Brief: Reproduce the line that contains "Select Niet verplicht for 2FA klantenportaal" and every line after it through the end of the records, exactly, with nothing added.

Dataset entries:
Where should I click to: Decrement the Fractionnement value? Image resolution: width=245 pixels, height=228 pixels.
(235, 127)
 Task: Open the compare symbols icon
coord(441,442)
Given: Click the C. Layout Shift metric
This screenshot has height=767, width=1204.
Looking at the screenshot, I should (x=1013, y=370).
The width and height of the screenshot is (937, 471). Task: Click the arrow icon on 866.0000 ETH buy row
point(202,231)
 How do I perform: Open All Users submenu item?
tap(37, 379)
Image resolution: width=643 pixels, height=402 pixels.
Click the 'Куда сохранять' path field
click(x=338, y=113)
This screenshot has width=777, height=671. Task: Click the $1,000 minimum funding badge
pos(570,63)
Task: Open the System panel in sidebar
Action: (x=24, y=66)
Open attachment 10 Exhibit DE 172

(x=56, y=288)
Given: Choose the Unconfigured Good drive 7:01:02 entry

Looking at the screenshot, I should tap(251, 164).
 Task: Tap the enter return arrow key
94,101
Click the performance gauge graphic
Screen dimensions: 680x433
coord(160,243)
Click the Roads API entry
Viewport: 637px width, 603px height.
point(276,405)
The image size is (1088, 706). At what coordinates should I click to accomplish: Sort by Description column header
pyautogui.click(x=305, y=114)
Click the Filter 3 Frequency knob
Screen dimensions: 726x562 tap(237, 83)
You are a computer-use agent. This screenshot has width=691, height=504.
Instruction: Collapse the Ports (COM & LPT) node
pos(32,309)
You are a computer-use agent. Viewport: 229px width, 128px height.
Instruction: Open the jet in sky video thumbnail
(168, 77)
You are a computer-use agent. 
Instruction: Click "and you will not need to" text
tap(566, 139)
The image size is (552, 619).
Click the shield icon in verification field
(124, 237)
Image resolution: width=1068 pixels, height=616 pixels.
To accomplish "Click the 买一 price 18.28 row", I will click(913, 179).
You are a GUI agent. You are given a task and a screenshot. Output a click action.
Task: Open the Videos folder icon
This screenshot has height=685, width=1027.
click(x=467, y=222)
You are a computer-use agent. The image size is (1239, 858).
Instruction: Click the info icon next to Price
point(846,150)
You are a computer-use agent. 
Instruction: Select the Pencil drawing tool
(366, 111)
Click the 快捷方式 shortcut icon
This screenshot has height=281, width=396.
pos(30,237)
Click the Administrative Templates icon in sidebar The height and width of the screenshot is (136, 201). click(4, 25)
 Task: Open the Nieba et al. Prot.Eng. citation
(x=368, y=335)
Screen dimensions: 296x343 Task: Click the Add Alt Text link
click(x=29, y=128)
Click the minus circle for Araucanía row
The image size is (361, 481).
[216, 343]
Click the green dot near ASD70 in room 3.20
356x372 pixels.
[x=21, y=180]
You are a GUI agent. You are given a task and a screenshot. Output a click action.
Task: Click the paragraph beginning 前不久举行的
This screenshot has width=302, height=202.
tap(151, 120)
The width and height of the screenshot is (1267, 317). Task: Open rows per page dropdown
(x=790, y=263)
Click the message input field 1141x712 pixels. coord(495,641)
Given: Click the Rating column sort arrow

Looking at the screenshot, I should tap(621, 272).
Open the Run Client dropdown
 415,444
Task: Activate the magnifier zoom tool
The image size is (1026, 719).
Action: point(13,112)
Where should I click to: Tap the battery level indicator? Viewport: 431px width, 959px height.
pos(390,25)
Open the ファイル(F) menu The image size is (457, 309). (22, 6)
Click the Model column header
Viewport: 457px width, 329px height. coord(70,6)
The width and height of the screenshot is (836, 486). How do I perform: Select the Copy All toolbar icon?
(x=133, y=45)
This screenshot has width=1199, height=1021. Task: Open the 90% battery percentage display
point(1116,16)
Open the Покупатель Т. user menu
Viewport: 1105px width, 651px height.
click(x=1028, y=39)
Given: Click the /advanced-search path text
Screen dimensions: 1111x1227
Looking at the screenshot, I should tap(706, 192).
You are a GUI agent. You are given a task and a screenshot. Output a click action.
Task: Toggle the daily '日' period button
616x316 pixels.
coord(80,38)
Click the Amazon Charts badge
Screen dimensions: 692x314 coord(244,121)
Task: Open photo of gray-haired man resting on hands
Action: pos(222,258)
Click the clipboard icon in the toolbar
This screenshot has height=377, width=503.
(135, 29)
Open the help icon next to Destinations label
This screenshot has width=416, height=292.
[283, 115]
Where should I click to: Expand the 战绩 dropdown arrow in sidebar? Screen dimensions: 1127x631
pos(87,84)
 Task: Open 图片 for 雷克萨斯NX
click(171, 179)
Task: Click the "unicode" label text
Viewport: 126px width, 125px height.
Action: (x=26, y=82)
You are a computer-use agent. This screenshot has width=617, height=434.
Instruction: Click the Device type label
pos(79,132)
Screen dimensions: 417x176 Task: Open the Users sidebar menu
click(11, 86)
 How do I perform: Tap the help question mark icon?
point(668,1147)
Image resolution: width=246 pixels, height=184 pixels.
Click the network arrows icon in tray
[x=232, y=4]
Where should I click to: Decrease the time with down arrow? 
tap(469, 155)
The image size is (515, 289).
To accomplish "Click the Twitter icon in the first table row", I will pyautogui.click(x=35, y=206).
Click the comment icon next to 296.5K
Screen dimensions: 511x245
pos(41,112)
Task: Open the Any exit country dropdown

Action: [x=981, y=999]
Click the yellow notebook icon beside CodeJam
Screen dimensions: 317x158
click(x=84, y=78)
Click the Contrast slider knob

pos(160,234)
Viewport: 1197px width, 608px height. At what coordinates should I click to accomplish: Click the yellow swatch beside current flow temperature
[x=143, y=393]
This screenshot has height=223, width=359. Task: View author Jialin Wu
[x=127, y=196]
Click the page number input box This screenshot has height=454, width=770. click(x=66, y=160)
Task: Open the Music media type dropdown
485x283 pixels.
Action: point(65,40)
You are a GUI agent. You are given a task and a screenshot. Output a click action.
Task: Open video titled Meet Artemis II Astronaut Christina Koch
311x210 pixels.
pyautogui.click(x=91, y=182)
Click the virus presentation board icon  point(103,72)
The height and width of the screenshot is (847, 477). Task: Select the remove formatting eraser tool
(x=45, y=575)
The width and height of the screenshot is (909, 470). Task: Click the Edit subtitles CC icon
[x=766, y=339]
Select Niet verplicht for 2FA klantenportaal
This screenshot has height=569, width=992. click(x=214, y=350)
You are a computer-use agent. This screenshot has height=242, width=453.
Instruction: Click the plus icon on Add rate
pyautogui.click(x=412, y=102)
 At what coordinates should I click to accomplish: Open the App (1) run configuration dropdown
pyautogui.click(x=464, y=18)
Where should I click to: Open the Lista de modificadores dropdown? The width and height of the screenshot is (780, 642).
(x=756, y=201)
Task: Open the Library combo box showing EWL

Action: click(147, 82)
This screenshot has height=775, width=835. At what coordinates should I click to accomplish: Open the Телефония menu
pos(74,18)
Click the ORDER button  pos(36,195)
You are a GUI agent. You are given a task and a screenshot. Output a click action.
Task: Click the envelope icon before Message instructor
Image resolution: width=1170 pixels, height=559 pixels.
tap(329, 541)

Output of the exercise:
Select Niet verplicht for 2FA klantenportaal
This screenshot has height=569, width=992. click(x=214, y=350)
You are a computer-use agent. This screenshot has height=242, width=453.
Instruction: Click the plus icon on Add rate
pyautogui.click(x=412, y=102)
 At what coordinates should I click to accomplish: Open the App (1) run configuration dropdown
pyautogui.click(x=464, y=18)
Where should I click to: Open the Lista de modificadores dropdown? The width and height of the screenshot is (780, 642).
(x=756, y=201)
Task: Open the Library combo box showing EWL

Action: click(147, 82)
This screenshot has height=775, width=835. At what coordinates should I click to accomplish: Open the Телефония menu
pos(74,18)
Click the ORDER button  pos(36,195)
You are a GUI agent. You are given a task and a screenshot. Output a click action.
Task: Click the envelope icon before Message instructor
Image resolution: width=1170 pixels, height=559 pixels.
tap(329, 541)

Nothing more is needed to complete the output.